Given problem =>
Rewrite the rows from the start of the records through the line containing "Action: 14,44", replacing "hamburger" with "main" and leaving everything else unchanged.

-=-=-

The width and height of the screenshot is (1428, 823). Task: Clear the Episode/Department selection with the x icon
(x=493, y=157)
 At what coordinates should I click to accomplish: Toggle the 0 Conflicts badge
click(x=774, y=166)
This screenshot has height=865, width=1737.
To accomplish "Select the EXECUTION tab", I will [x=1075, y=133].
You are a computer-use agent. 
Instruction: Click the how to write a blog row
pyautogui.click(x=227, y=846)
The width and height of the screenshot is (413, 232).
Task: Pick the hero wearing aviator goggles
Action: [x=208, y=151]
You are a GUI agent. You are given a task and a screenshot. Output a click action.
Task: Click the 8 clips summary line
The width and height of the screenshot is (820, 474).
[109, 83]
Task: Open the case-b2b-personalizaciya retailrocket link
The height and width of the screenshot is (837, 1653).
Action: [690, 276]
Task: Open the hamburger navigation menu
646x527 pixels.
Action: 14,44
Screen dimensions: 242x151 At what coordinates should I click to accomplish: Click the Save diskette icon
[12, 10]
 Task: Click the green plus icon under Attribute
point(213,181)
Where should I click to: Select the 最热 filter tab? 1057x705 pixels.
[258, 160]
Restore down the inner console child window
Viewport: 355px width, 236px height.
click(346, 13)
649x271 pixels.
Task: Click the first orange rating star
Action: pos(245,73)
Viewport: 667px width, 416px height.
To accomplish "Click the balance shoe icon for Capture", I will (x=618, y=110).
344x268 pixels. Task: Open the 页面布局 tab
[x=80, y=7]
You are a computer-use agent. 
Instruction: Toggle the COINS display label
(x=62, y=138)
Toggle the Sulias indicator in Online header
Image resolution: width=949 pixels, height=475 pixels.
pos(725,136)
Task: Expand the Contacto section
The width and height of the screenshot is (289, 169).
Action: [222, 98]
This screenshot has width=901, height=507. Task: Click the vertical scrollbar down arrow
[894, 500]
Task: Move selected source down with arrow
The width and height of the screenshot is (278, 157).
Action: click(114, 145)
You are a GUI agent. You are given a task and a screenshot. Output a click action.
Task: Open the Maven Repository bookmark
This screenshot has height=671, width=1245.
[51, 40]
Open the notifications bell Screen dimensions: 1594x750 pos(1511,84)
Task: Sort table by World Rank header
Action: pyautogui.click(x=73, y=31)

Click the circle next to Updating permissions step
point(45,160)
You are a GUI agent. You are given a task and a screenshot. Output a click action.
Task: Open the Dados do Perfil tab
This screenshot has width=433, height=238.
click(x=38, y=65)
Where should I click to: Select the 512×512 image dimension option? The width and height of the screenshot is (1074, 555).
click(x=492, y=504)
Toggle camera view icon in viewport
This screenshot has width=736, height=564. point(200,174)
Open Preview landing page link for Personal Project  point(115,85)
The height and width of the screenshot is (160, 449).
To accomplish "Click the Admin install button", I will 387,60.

-=-=-

Result of the exercise =>
The width and height of the screenshot is (1428, 823). Task: Clear the Episode/Department selection with the x icon
(x=493, y=157)
 At what coordinates should I click to accomplish: Toggle the 0 Conflicts badge
click(x=774, y=166)
This screenshot has height=865, width=1737.
To accomplish "Select the EXECUTION tab", I will [x=1075, y=133].
You are a computer-use agent. 
Instruction: Click the how to write a blog row
pyautogui.click(x=227, y=846)
The width and height of the screenshot is (413, 232).
Task: Pick the hero wearing aviator goggles
Action: [x=208, y=151]
You are a GUI agent. You are given a task and a screenshot. Output a click action.
Task: Click the 8 clips summary line
The width and height of the screenshot is (820, 474).
[109, 83]
Task: Open the case-b2b-personalizaciya retailrocket link
The height and width of the screenshot is (837, 1653).
Action: [690, 276]
Task: Open the main navigation menu
646x527 pixels.
Action: 14,44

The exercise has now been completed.